» **SELECTION**
--- START ---
Keywords

1 Introduction

Functional dependency (FD) states that some attributes of a table functionally determine the value of some other attribute, or a set of other attributes. Since their introduction by Codd [2] in 1969, they have been widely applied, mainly for schema normalization, i.e. in this case they were known in advance.

However, in the 90’s the focus of research community shifted to different scenarios, where one has to discover FDs for a given dataset. This problem formulation gained even more popularity with the advent of big data era, because the task of data exploration became much more common.

The problem of FD discovery is very computationally demanding, since the number of potential irreducible FDs grows as \(O(N*2^N)\), where N is the number of involved attributes. Moreover, algorithm run times depend not only on the number of attributes, but on the number of rows as well. In the 90’s, the state-of-the-art algorithms on the average desktop PC could handle [4] datasets of up to 20 attributes and tens of thousands of rows within reasonable time (up to several hours). Nowadays [7, 8], contemporary algorithms run on a server-class many-core multiprocessor computer discover dependencies for datasets consisting of hundreds of attributes (up to 200) and tens of thousands of rows (up to 200K) within roughly the same time limits.

No doubt, this is substantial progress. Nevertheless, it is insufficient: these volumes are unacceptable for the majority of real-life applications. Therefore, efficient FD mining remains an acute problem that requires designing new and speeding up existing algorithms.

Many algorithms for FD discovery (including some of the recent ones, e.g.  [5]) rely on the notion of partition. Informally, a partition for a given attribute X is a collection of lists where each list contains row numbers that have the same value for X. Next, this notion can be straightforwardly generalized for an arbitrary number of attributes. The core of algorithms that employ this concept is the operation of partition intersection. It is rather costly and more importantly, it is performed frequently. However, it can greatly benefit from caching since the algorithm may intersect the same partitions multiple times. Therefore, several existing algorithms use partition caching.
--- END ---
» **JOBS**
**A)** In the introduction on functional dependencies, who introduced functional dependencies, and in what year?
**B)** Go on writing the introduction on functional dependencies from the point where it stops.
The data that comes after this isn't needed for anything here.

» **RECORDED DATA**
--- START ---
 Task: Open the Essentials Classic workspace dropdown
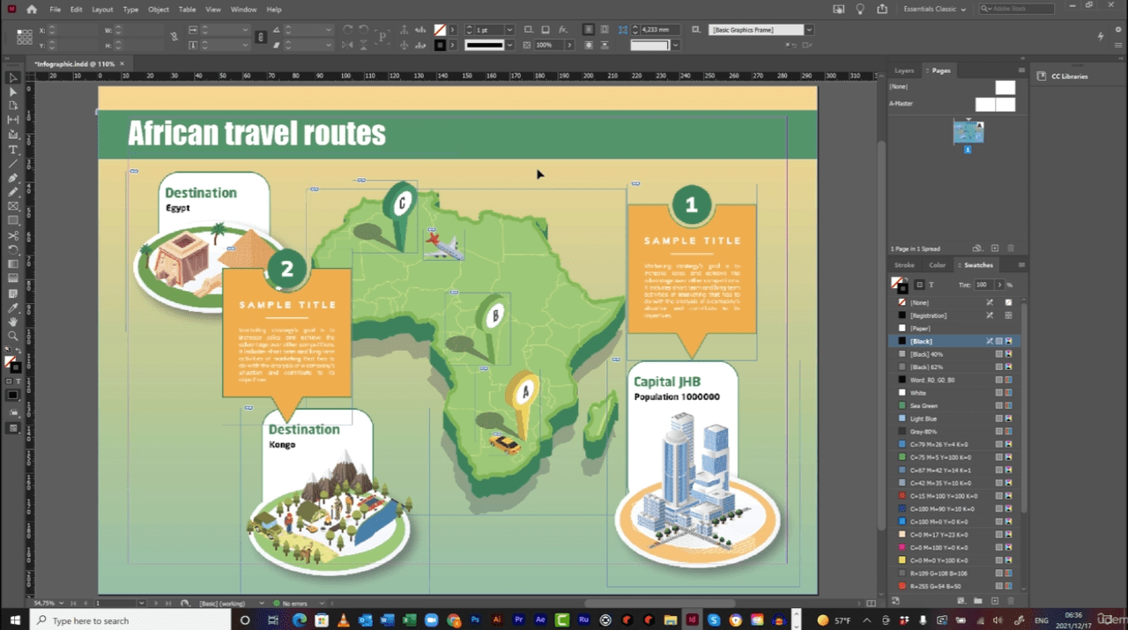point(934,10)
--- END ---
» **ANSWERS**
**A)** Codd introduced them in 1969.

**B)**
In this paper we propose a novel caching mechanism that employs a heuristic to guide cache population. Our idea is the following: during partition intersection, check the heuristic for the result and if it passes, add it to the cache. This heuristic is based on a measure of “uniqueness” of values of an attribute set. For this purpose, we have adopted several existing measures such as Entropy, Gini Impurity, and developed a new one, which we named Inverted Entropy. Our technique has a negligible computational overhead and can be used with a number of FD discovery algorithms, both exact [4, 9] and approximate [5]. We have also proposed a novel cache eviction policy, that captures usefullness of partitions and tries to retain the most useful ones.

Evaluation performed on a number of real datasets has demonstrated that our caching approach allows to improve run times up to 40%, while simultaneously decreasing the required memory by up to an order of magnitude.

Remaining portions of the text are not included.